In 1820, he started experiencing symptoms of mental illness that prevented him from continuing his work. As a result, he returned to New Granada in 1822 where he was taken care of by his cousin's son, Ignacio Gutierrez Vergara, later president of Colombia. Unfortunately, he never recovered from his illness and spent the rest of his life in the Casablanca manor estate of the Vergara family, which was near Bogotá. He died in 1857. His funeral was attended by several notable figures, including the president of the republic at that time, Mariano Ospina Rodriguez, the archbishop of Bogotá, and generals such as Tomas Cipriano Mosquera, Rafael Urdaneta, Joaquín Paris, Mendoza, Buitrago, Briceño, and Piñerez.

== Family ==
He hailed from a family line that had a long history of nobility and aristocracy in Santafé.
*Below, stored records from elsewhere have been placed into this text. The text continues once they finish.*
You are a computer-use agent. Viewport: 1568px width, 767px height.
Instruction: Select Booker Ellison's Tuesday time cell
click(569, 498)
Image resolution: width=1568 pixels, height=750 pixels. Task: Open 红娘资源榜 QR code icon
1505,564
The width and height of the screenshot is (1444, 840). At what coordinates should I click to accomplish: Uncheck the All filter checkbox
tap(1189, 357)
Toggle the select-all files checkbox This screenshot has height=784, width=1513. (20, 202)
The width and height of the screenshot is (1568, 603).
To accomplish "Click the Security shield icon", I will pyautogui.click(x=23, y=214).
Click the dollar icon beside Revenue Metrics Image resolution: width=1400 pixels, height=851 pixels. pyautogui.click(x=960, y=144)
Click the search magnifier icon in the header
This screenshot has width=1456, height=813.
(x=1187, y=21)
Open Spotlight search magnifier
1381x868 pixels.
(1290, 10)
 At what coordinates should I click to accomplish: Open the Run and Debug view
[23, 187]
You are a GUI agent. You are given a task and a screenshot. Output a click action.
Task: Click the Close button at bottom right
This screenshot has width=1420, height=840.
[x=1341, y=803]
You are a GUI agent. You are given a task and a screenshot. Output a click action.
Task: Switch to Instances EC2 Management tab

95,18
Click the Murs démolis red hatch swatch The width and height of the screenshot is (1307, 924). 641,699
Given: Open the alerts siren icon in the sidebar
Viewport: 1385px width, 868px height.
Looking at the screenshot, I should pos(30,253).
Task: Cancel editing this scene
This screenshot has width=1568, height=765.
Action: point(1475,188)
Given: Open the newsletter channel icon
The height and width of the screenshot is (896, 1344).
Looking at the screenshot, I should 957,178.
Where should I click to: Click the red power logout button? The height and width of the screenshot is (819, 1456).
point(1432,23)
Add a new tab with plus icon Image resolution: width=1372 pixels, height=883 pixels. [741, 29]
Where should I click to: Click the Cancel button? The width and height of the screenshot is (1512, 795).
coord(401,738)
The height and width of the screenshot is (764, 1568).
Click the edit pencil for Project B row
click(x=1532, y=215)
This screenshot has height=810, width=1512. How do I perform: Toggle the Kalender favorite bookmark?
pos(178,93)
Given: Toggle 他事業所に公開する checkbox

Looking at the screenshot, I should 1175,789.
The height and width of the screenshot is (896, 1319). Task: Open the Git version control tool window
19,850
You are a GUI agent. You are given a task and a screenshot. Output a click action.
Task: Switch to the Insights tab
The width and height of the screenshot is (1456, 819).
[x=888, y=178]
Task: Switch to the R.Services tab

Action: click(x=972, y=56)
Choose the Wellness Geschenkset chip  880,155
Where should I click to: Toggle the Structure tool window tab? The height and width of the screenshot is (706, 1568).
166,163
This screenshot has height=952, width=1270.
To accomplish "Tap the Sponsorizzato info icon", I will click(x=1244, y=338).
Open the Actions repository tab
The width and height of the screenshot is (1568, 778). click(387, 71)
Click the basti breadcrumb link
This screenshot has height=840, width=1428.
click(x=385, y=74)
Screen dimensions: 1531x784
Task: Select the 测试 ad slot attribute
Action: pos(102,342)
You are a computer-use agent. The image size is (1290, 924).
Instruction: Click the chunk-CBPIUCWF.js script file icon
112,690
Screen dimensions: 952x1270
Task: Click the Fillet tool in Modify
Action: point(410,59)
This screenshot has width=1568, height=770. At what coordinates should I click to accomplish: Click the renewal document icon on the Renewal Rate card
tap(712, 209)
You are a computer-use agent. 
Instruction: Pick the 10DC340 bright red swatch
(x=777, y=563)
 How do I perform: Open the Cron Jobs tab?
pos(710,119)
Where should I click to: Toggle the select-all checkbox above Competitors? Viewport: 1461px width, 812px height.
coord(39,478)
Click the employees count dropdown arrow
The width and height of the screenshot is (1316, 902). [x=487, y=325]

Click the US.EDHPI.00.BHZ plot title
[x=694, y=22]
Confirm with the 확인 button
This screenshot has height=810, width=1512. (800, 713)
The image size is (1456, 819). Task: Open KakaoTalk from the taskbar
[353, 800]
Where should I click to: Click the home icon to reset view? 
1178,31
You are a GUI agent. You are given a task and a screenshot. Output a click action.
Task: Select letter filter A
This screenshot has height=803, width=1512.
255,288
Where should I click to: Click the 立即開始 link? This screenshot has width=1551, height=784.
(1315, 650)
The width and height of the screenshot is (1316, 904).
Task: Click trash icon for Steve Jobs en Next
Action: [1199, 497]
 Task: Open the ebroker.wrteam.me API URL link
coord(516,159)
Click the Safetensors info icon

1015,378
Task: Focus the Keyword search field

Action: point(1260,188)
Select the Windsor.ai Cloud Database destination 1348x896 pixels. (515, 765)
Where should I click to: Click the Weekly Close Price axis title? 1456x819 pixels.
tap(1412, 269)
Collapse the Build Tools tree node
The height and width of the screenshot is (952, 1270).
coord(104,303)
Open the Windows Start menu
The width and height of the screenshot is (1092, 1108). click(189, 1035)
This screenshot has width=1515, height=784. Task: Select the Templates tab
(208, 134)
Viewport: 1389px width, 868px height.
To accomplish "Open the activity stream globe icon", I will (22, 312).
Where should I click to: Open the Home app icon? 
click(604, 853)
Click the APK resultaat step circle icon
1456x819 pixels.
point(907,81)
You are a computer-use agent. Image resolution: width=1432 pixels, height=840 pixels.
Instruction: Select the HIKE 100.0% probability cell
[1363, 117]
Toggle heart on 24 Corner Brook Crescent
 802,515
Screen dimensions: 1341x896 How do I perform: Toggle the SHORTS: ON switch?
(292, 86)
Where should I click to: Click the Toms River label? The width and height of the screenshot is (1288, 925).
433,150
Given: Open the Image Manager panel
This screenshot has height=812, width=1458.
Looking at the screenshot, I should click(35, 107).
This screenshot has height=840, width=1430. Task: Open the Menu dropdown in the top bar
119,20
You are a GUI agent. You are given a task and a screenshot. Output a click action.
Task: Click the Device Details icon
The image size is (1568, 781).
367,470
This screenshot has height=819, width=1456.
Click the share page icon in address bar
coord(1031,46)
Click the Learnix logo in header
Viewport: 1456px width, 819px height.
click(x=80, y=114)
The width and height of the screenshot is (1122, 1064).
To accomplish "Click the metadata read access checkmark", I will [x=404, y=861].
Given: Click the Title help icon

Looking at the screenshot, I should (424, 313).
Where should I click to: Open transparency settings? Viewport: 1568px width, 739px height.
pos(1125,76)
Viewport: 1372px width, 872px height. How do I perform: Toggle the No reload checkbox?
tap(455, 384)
His father, Juan de Vergara Azcárate y Caycedo, was the son of Francisco de Vergara Azcárate, who was the Regent of the Court of Accounts and was a descendant of the House of Azcárate and the House of Sandoval. His mother, Manuela Lozano de Peralta and González Manrique, was the daughter of the Marquises of San Jorge of Bogotá, Jorge Miguel Lozano and Tadea González Manrique.

In addition, he had several uncles who were also Marquises, including José María Lozano de Peralta, Jorge Tadeo Lozano, Tadea Lozano, and Isasi. He was a descendant of Antonio de Vergara Azcárate, who was the colonial treasurer of Santafé during the Spanish colonial period.

Moreover, he was related to several Colombian presidents, including Felipe de Vergara, Estanislao Vergara, Joaquín Mosquera, and Tomás Cipriano de Mosquera. He was also an uncle to Luis de Ayala y Vergara and Ignacio Gutiérrez Vergara, further cementing his family's prominence in Colombian history.